##### Records for processing

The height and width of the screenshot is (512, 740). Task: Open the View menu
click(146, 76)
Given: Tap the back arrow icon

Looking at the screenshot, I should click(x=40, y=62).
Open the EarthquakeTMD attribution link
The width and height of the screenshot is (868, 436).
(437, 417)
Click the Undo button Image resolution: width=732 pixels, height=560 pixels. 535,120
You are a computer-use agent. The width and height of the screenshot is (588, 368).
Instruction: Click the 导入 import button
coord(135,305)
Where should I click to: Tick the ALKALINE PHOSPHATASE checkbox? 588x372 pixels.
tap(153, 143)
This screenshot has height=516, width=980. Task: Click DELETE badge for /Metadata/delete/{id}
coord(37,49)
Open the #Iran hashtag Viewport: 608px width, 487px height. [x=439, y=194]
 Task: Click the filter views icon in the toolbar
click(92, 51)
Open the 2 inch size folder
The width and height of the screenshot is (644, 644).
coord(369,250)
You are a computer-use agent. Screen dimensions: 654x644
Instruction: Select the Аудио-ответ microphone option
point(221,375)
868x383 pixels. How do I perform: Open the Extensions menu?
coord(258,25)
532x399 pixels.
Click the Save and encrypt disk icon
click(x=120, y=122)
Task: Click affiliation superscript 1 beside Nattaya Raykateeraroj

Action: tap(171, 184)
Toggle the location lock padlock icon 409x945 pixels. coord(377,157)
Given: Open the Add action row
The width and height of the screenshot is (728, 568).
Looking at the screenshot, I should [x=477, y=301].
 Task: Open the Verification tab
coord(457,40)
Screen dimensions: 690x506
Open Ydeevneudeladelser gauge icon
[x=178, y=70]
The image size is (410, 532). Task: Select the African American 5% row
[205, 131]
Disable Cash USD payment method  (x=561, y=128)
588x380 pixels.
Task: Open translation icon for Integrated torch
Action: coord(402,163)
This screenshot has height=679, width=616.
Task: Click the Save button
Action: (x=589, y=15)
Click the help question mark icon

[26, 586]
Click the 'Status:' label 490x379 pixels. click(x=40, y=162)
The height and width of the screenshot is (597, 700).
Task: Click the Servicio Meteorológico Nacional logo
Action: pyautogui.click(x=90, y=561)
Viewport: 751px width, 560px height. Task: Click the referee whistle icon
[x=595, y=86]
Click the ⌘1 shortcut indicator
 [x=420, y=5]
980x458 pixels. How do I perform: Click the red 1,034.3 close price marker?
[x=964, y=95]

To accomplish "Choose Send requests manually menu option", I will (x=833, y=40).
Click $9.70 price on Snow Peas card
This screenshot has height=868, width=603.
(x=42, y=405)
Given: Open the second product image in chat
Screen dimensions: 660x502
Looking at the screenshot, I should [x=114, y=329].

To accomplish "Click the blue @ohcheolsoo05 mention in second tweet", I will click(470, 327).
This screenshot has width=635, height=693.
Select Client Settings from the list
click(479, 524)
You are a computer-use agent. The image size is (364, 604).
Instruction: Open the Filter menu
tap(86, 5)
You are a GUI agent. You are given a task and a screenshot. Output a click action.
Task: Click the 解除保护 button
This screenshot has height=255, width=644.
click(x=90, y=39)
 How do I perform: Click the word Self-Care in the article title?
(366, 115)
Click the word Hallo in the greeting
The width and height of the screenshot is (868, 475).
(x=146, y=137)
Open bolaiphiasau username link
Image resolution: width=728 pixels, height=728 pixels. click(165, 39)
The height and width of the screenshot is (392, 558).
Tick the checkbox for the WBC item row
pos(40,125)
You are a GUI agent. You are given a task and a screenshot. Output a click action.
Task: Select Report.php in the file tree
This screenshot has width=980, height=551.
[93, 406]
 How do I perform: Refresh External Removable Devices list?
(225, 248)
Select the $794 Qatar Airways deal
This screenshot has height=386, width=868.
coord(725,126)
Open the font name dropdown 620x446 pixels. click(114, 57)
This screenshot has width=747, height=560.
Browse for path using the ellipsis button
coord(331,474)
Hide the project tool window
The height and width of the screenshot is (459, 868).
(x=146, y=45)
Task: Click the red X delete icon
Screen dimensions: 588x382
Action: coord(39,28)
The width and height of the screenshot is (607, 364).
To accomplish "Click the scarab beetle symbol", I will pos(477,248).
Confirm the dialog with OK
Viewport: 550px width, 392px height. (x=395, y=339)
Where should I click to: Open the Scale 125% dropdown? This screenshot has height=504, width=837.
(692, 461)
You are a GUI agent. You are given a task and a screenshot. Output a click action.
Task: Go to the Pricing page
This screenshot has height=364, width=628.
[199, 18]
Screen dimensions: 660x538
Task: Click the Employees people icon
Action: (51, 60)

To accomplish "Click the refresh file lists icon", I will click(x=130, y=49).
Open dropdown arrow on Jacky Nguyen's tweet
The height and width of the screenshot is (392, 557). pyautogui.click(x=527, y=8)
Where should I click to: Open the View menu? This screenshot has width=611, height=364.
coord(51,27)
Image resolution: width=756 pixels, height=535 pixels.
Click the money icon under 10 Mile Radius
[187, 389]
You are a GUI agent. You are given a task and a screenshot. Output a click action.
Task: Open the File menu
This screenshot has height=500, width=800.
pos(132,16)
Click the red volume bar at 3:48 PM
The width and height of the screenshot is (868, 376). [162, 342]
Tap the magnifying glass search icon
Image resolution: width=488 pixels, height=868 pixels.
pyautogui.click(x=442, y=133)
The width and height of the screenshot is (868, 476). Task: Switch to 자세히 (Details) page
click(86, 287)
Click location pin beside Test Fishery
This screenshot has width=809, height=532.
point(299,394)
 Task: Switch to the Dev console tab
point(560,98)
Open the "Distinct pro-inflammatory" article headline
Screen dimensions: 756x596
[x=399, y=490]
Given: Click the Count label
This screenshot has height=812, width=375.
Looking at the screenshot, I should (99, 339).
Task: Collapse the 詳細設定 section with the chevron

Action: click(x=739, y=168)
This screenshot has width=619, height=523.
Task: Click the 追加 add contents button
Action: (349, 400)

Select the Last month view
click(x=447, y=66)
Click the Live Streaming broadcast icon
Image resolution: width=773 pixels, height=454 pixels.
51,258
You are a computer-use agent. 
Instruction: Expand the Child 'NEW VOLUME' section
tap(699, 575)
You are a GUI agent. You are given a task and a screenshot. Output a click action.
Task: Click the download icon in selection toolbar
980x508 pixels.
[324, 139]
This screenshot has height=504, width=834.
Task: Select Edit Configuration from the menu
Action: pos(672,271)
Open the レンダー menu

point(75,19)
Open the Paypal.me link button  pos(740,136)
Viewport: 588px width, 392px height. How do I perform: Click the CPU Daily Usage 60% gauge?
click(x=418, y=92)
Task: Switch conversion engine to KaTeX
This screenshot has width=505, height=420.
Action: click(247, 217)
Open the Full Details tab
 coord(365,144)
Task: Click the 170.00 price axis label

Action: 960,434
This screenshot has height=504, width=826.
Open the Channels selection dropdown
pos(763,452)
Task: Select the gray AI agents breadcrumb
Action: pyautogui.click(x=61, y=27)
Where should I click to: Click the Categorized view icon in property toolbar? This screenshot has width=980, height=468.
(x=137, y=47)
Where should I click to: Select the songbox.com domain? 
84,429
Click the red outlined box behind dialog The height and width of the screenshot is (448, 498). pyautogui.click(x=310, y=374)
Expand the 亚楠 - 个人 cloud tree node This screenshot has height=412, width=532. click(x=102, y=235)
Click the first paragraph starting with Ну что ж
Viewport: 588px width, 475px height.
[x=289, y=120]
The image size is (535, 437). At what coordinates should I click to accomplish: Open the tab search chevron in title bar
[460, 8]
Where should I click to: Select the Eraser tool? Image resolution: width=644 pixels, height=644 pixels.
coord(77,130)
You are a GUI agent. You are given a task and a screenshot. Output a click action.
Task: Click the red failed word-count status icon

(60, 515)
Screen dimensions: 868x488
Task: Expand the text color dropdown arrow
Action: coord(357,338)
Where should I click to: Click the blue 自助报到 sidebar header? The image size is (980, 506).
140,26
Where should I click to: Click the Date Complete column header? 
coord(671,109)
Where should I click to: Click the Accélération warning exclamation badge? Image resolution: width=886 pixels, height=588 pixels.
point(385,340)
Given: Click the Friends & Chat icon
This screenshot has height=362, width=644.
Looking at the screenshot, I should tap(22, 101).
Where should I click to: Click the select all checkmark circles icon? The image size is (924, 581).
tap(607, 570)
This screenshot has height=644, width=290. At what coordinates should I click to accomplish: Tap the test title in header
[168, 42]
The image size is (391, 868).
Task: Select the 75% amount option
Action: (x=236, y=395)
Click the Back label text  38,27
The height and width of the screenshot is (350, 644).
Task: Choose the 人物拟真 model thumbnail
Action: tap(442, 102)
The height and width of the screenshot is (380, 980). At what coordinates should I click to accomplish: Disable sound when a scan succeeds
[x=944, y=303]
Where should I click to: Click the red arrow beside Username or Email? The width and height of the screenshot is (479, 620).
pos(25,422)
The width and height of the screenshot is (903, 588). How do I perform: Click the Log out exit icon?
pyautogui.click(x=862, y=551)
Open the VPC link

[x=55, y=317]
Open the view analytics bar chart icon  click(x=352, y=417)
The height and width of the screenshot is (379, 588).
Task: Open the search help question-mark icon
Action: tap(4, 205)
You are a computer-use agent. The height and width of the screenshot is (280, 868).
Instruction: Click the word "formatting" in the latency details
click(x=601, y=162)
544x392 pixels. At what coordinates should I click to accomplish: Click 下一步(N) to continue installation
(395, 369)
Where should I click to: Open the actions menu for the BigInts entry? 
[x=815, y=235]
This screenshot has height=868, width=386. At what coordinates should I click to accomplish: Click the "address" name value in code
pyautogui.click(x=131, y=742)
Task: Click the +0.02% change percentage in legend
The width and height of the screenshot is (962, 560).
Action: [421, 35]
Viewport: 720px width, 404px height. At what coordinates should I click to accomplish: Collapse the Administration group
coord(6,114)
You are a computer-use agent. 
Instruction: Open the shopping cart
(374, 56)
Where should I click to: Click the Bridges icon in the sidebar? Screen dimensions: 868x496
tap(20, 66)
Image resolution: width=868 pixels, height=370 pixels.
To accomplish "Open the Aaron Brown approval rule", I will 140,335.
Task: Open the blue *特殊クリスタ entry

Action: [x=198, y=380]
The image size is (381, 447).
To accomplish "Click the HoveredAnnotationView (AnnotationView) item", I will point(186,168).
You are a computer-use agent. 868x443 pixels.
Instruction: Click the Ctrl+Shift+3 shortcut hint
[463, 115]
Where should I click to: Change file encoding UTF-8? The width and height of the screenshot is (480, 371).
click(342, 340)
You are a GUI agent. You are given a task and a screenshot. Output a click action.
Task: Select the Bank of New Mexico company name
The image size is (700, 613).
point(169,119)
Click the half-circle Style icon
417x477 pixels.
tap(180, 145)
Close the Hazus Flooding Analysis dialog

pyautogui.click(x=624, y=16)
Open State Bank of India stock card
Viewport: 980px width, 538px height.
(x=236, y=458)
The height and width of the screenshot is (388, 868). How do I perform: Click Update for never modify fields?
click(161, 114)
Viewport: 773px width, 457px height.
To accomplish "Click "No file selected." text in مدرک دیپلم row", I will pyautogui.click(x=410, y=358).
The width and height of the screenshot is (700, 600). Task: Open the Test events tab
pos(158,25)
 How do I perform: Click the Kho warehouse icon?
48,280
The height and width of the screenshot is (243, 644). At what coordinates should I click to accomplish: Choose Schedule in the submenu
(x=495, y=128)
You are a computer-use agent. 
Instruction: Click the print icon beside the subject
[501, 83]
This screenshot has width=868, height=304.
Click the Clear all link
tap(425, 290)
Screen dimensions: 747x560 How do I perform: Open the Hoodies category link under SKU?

##########

**Your assignment:**
Report every line containing the word "Bank" from the listing above.

**Result for this exercise:**
Task: Select the Bank of New Mexico company name
Open State Bank of India stock card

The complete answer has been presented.